Put every one of the lines below into a Markdown table with the columns Row and Line. Number the rows in order and leave out blank lines.
* BEGIN *
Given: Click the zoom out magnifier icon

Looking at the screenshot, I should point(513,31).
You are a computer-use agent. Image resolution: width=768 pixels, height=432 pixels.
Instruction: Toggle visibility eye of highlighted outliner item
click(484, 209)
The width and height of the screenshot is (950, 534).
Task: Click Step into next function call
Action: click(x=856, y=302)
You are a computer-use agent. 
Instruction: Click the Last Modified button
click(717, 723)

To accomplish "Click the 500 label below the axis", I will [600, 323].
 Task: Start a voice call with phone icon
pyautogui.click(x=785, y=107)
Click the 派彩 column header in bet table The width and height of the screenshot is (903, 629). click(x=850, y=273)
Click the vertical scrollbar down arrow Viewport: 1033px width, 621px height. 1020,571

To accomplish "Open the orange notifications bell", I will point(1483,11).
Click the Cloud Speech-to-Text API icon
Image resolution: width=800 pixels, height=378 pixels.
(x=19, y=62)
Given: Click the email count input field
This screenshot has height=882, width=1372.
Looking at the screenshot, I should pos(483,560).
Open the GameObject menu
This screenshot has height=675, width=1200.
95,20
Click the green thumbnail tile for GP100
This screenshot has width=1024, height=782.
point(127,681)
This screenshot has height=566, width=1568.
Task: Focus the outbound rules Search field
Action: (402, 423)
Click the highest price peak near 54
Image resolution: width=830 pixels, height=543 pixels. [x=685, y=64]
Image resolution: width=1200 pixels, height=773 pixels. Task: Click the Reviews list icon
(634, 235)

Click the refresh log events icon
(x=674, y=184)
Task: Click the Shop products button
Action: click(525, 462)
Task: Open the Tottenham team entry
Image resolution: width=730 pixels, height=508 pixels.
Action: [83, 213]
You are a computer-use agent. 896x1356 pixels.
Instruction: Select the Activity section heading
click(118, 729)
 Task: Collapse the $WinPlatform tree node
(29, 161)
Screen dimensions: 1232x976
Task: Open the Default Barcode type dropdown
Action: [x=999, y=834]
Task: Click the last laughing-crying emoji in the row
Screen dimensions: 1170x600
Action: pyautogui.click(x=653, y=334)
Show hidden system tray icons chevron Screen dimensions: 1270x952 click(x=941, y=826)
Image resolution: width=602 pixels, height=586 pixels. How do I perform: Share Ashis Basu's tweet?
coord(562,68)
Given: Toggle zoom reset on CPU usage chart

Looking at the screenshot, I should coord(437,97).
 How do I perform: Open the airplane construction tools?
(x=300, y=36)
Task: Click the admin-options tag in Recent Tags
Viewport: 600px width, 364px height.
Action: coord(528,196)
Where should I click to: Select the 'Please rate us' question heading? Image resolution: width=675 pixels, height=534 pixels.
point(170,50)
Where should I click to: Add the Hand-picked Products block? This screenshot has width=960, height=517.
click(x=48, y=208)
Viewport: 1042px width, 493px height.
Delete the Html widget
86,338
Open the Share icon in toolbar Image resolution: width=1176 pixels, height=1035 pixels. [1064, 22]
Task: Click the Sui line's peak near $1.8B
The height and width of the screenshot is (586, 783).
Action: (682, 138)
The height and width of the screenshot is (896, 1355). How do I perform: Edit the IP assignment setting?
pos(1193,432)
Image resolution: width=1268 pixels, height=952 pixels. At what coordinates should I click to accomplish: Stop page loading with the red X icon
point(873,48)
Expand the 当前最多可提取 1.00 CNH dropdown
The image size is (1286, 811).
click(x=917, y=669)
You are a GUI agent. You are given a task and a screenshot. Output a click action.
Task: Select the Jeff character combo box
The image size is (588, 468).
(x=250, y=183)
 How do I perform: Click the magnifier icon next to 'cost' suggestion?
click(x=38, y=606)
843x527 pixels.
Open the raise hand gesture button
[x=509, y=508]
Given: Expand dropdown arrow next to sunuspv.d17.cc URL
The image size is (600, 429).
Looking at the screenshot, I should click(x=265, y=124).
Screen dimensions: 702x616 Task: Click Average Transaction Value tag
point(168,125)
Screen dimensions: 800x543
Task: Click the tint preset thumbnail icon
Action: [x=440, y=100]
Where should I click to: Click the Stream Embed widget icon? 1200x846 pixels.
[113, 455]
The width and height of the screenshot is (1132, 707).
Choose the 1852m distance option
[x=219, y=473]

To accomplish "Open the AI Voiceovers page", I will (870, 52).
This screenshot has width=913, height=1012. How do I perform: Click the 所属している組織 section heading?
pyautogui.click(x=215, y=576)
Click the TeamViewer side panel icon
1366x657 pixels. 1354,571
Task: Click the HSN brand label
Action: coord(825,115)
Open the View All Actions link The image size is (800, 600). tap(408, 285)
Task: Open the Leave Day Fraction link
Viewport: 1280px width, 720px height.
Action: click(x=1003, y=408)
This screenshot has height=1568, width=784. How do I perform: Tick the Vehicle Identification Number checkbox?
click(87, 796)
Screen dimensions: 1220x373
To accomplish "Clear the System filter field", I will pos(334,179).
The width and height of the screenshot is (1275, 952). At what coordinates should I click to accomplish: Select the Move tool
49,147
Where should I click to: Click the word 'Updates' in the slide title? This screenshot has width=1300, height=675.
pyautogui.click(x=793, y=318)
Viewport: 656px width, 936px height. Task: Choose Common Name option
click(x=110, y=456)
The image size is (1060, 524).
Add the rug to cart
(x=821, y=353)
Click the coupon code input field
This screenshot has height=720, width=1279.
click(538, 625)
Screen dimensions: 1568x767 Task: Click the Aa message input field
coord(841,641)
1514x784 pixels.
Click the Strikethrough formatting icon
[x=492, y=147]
* END *
## Exercise result
| Row | Line |
|---|---|
| 1 | Given: Click the zoom out magnifier icon |
| 2 | Looking at the screenshot, I should point(513,31). |
| 3 | You are a computer-use agent. Image resolution: width=768 pixels, height=432 pixels. |
| 4 | Instruction: Toggle visibility eye of highlighted outliner item |
| 5 | click(484, 209) |
| 6 | The width and height of the screenshot is (950, 534). |
| 7 | Task: Click Step into next function call |
| 8 | Action: click(x=856, y=302) |
| 9 | You are a computer-use agent.  |
| 10 | Instruction: Click the Last Modified button |
| 11 | click(717, 723) |
| 12 | To accomplish "Click the 500 label below the axis", I will [600, 323]. |
| 13 |  Task: Start a voice call with phone icon |
| 14 | pyautogui.click(x=785, y=107) |
| 15 | Click the 派彩 column header in bet table The width and height of the screenshot is (903, 629). click(x=850, y=273) |
| 16 | Click the vertical scrollbar down arrow Viewport: 1033px width, 621px height. 1020,571 |
| 17 | To accomplish "Open the orange notifications bell", I will point(1483,11). |
| 18 | Click the Cloud Speech-to-Text API icon |
| 19 | Image resolution: width=800 pixels, height=378 pixels. |
| 20 | (x=19, y=62) |
| 21 | Given: Click the email count input field |
| 22 | This screenshot has height=882, width=1372. |
| 23 | Looking at the screenshot, I should pos(483,560). |
| 24 | Open the GameObject menu |
| 25 | This screenshot has height=675, width=1200. |
| 26 | 95,20 |
| 27 | Click the green thumbnail tile for GP100 |
| 28 | This screenshot has width=1024, height=782. |
| 29 | point(127,681) |
| 30 | This screenshot has height=566, width=1568. |
| 31 | Task: Focus the outbound rules Search field |
| 32 | Action: (402, 423) |
| 33 | Click the highest price peak near 54 |
| 34 | Image resolution: width=830 pixels, height=543 pixels. [x=685, y=64] |
| 35 | Image resolution: width=1200 pixels, height=773 pixels. Task: Click the Reviews list icon |
| 36 | (634, 235) |
| 37 | Click the refresh log events icon |
| 38 | (x=674, y=184) |
| 39 | Task: Click the Shop products button |
| 40 | Action: click(525, 462) |
| 41 | Task: Open the Tottenham team entry |
| 42 | Image resolution: width=730 pixels, height=508 pixels. |
| 43 | Action: [83, 213] |
| 44 | You are a computer-use agent. 896x1356 pixels. |
| 45 | Instruction: Select the Activity section heading |
| 46 | click(118, 729) |
| 47 |  Task: Collapse the $WinPlatform tree node |
| 48 | (29, 161) |
| 49 | Screen dimensions: 1232x976 |
| 50 | Task: Open the Default Barcode type dropdown |
| 51 | Action: [x=999, y=834] |
| 52 | Task: Click the last laughing-crying emoji in the row |
| 53 | Screen dimensions: 1170x600 |
| 54 | Action: pyautogui.click(x=653, y=334) |
| 55 | Show hidden system tray icons chevron Screen dimensions: 1270x952 click(x=941, y=826) |
| 56 | Image resolution: width=602 pixels, height=586 pixels. How do I perform: Share Ashis Basu's tweet? |
| 57 | coord(562,68) |
| 58 | Given: Toggle zoom reset on CPU usage chart |
| 59 | Looking at the screenshot, I should coord(437,97). |
| 60 |  How do I perform: Open the airplane construction tools? |
| 61 | (x=300, y=36) |
| 62 | Task: Click the admin-options tag in Recent Tags |
| 63 | Viewport: 600px width, 364px height. |
| 64 | Action: coord(528,196) |
| 65 | Where should I click to: Select the 'Please rate us' question heading? Image resolution: width=675 pixels, height=534 pixels. |
| 66 | point(170,50) |
| 67 | Where should I click to: Add the Hand-picked Products block? This screenshot has width=960, height=517. |
| 68 | click(x=48, y=208) |
| 69 | Viewport: 1042px width, 493px height. |
| 70 | Delete the Html widget |
| 71 | 86,338 |
| 72 | Open the Share icon in toolbar Image resolution: width=1176 pixels, height=1035 pixels. [1064, 22] |
| 73 | Task: Click the Sui line's peak near $1.8B |
| 74 | The height and width of the screenshot is (586, 783). |
| 75 | Action: (682, 138) |
| 76 | The height and width of the screenshot is (896, 1355). How do I perform: Edit the IP assignment setting? |
| 77 | pos(1193,432) |
| 78 | Image resolution: width=1268 pixels, height=952 pixels. At what coordinates should I click to accomplish: Stop page loading with the red X icon |
| 79 | point(873,48) |
| 80 | Expand the 当前最多可提取 1.00 CNH dropdown |
| 81 | The image size is (1286, 811). |
| 82 | click(x=917, y=669) |
| 83 | You are a GUI agent. You are given a task and a screenshot. Output a click action. |
| 84 | Task: Select the Jeff character combo box |
| 85 | The image size is (588, 468). |
| 86 | (x=250, y=183) |
| 87 |  How do I perform: Click the magnifier icon next to 'cost' suggestion? |
| 88 | click(x=38, y=606) |
| 89 | 843x527 pixels. |
| 90 | Open the raise hand gesture button |
| 91 | [x=509, y=508] |
| 92 | Given: Expand dropdown arrow next to sunuspv.d17.cc URL |
| 93 | The image size is (600, 429). |
| 94 | Looking at the screenshot, I should click(x=265, y=124). |
| 95 | Screen dimensions: 702x616 Task: Click Average Transaction Value tag |
| 96 | point(168,125) |
| 97 | Screen dimensions: 800x543 |
| 98 | Task: Click the tint preset thumbnail icon |
| 99 | Action: [x=440, y=100] |
| 100 | Where should I click to: Click the Stream Embed widget icon? 1200x846 pixels. |
| 101 | [113, 455] |
| 102 | The width and height of the screenshot is (1132, 707). |
| 103 | Choose the 1852m distance option |
| 104 | [x=219, y=473] |
| 105 | To accomplish "Open the AI Voiceovers page", I will (870, 52). |
| 106 | This screenshot has width=913, height=1012. How do I perform: Click the 所属している組織 section heading? |
| 107 | pyautogui.click(x=215, y=576) |
| 108 | Click the TeamViewer side panel icon |
| 109 | 1366x657 pixels. 1354,571 |
| 110 | Task: Click the HSN brand label |
| 111 | Action: coord(825,115) |
| 112 | Open the View All Actions link The image size is (800, 600). tap(408, 285) |
| 113 | Task: Open the Leave Day Fraction link |
| 114 | Viewport: 1280px width, 720px height. |
| 115 | Action: click(x=1003, y=408) |
| 116 | This screenshot has height=1568, width=784. How do I perform: Tick the Vehicle Identification Number checkbox? |
| 117 | click(87, 796) |
| 118 | Screen dimensions: 1220x373 |
| 119 | To accomplish "Clear the System filter field", I will pos(334,179). |
| 120 | The width and height of the screenshot is (1275, 952). At what coordinates should I click to accomplish: Select the Move tool |
| 121 | 49,147 |
| 122 | Where should I click to: Click the word 'Updates' in the slide title? This screenshot has width=1300, height=675. |
| 123 | pyautogui.click(x=793, y=318) |
| 124 | Viewport: 656px width, 936px height. Task: Choose Common Name option |
| 125 | click(x=110, y=456) |
| 126 | The image size is (1060, 524). |
| 127 | Add the rug to cart |
| 128 | (x=821, y=353) |
| 129 | Click the coupon code input field |
| 130 | This screenshot has height=720, width=1279. |
| 131 | click(538, 625) |
| 132 | Screen dimensions: 1568x767 Task: Click the Aa message input field |
| 133 | coord(841,641) |
| 134 | 1514x784 pixels. |
| 135 | Click the Strikethrough formatting icon |
| 136 | [x=492, y=147] |